Islamist groups in Syria, Iraq and Egypt, as well as northeast Nigeria and the Philippines, seek to erase Christian civilisation by the sword, driving believers out and destroying churches. ‘The killing and abduction of clergy represented a direct attack on the church’s structure and leadership,’ the report said.

In Iran, Saudia Arabia and Egypt, arrest, detention and imprisonment are common. Christian festivals are often a target. In 2017, 99 Egyptian Christians were killed by Islamist militants, with 47 massacred on Palm Sunday in Tanta and Alexandra. A year later, in the six days leading up to Christmas, 114 Christians were arrested in Iran on trumped-up charges.

In Iraq, Iran and Turkey, anti-Christian state propaganda is commonplace. Ankara, for instance, often depicts followers of Christ as a ‘threat to the stability of the nation’, stereotyping them as western collaborators. In Saudi Arabia, the very school textbooks that are used to mould the minds of the next generation foster hatred of Christians and Jews.
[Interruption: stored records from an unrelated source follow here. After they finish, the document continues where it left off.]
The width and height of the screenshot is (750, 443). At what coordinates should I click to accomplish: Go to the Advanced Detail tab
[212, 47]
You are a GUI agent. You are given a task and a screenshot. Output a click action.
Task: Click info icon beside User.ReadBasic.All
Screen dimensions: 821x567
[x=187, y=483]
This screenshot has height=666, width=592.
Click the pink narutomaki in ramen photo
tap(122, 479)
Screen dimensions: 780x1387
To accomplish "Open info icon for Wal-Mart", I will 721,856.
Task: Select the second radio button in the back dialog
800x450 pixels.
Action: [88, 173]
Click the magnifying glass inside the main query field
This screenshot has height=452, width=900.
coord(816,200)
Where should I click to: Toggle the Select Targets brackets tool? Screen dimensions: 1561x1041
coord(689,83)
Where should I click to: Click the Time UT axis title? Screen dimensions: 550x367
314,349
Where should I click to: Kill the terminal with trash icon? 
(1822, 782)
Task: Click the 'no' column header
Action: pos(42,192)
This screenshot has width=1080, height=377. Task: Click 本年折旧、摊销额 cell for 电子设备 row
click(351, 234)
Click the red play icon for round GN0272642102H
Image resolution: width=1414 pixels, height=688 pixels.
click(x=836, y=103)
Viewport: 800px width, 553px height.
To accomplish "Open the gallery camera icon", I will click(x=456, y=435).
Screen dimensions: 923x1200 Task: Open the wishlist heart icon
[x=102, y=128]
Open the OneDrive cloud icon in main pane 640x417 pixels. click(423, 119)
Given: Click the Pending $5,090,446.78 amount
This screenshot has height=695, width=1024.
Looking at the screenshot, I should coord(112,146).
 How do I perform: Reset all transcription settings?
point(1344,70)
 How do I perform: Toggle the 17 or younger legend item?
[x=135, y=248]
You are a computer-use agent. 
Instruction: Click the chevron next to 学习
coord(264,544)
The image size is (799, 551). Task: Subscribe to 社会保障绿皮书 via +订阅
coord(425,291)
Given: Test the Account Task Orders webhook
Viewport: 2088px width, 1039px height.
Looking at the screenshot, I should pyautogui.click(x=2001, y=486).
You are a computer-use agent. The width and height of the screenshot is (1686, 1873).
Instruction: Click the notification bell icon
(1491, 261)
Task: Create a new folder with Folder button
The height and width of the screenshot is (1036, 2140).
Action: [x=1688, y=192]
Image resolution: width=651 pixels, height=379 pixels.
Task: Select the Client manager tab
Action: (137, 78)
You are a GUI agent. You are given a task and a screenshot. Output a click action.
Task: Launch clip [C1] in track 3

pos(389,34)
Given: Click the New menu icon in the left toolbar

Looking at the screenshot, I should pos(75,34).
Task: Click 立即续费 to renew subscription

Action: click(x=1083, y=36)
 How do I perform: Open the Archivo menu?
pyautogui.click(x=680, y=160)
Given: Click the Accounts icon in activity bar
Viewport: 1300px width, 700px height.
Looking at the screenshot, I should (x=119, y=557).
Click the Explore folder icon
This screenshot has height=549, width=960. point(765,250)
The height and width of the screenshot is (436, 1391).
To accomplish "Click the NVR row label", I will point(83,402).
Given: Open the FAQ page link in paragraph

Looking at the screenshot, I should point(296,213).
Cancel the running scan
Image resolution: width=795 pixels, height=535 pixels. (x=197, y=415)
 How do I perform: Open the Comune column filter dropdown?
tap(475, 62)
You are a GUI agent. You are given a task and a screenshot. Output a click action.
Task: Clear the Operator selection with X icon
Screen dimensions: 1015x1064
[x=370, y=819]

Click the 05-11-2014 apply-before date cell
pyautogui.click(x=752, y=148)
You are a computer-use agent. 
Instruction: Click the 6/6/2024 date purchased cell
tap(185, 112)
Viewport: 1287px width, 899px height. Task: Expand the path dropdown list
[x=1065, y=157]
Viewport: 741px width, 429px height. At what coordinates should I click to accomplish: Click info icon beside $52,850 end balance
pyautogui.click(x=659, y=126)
Yet this Christmas, the Archbishop of Canterbury is ignoring all this to draw our attention to the Jewish state alone, which by his own admission is a ‘beacon in the region’, in the pages of the Sunday Times. Yes, Christians in the Holy Land deserve greater protection. Yes, attacks by Jewish hardliners are appalling, as is all sectarian violence. But by far the greater Christian persecution lies elsewhere in the Middle East.